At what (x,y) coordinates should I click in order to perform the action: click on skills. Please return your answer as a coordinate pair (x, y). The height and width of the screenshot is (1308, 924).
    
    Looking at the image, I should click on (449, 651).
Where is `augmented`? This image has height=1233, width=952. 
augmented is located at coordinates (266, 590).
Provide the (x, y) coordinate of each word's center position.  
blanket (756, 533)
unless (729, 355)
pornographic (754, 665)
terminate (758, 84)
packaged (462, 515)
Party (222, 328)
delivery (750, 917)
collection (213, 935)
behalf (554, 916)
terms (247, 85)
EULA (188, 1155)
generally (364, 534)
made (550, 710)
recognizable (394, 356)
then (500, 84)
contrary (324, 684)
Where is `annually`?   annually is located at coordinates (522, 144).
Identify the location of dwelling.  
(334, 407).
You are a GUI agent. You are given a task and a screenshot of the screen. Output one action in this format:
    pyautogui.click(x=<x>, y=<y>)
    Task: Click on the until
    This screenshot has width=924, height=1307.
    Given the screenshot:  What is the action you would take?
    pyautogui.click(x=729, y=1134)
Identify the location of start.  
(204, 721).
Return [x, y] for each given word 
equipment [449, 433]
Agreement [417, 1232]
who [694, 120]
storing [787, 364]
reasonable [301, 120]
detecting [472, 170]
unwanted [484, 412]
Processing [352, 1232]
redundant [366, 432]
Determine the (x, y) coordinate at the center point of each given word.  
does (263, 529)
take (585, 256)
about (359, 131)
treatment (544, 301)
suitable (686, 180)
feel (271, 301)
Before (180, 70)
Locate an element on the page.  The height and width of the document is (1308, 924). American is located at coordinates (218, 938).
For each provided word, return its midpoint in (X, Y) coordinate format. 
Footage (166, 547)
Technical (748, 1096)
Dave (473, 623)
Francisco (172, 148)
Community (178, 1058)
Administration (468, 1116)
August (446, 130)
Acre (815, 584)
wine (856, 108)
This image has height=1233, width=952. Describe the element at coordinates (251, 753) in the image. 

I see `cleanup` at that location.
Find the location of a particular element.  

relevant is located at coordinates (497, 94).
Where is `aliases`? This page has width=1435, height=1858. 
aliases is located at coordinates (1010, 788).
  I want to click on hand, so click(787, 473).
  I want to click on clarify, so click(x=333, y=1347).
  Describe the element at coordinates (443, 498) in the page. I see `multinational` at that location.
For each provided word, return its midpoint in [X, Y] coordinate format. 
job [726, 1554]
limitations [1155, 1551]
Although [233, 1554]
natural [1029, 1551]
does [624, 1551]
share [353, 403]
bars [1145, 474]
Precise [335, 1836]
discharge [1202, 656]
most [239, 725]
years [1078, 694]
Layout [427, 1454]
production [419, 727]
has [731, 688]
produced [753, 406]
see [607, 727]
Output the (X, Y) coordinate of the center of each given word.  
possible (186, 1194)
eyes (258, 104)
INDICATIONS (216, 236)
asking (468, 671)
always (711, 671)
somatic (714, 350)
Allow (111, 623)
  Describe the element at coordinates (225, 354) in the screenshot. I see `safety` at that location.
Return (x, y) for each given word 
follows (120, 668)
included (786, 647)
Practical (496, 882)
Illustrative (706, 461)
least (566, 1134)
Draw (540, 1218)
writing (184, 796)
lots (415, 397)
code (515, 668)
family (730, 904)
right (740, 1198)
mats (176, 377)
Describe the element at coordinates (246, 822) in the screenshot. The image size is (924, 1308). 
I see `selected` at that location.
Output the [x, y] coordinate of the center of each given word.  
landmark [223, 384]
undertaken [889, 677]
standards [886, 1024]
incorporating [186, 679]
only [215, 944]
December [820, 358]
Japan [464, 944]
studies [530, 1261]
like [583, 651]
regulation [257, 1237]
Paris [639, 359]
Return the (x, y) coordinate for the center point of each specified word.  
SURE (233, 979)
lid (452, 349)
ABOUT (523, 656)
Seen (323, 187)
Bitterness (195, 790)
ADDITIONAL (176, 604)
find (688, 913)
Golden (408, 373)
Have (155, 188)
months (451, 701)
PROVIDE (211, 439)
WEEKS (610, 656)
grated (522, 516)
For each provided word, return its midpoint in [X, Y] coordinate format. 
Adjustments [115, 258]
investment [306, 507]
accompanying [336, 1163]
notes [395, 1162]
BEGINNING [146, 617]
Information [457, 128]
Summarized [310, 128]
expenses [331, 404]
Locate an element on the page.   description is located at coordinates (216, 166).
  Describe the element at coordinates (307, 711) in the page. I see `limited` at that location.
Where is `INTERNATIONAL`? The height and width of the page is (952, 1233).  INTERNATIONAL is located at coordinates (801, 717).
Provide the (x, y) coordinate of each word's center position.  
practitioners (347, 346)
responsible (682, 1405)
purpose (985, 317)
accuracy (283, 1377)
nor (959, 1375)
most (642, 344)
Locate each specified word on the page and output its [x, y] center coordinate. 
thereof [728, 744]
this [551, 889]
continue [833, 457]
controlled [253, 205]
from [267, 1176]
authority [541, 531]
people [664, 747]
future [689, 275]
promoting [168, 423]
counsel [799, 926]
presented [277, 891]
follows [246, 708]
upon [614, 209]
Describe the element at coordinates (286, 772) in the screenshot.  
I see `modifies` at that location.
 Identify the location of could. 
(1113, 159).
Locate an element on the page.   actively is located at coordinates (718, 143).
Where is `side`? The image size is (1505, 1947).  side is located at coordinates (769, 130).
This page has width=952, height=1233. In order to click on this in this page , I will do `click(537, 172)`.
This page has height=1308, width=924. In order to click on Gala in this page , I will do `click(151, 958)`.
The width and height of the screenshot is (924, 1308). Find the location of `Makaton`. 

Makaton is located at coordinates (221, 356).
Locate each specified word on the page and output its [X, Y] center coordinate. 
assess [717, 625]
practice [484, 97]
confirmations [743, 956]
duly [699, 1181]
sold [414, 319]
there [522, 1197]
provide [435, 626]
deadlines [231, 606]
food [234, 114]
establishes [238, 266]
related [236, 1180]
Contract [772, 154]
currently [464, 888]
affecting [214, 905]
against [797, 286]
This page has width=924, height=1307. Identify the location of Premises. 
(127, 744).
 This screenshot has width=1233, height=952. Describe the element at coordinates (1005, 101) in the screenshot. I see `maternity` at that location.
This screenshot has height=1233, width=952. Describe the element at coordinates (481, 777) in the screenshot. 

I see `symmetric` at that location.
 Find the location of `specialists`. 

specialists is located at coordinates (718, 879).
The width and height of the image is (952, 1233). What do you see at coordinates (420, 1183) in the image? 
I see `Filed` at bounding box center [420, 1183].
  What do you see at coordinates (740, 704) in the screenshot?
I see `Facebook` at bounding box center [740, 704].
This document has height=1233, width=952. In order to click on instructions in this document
*-*-*
_The problem_
Quote the lines of the data above verbatim, from the line containing "lid (452, 349)" through the line containing "grated (522, 516)", with both of those lines included.

_Exercise result_
lid (452, 349)
ABOUT (523, 656)
Seen (323, 187)
Bitterness (195, 790)
ADDITIONAL (176, 604)
find (688, 913)
Golden (408, 373)
Have (155, 188)
months (451, 701)
PROVIDE (211, 439)
WEEKS (610, 656)
grated (522, 516)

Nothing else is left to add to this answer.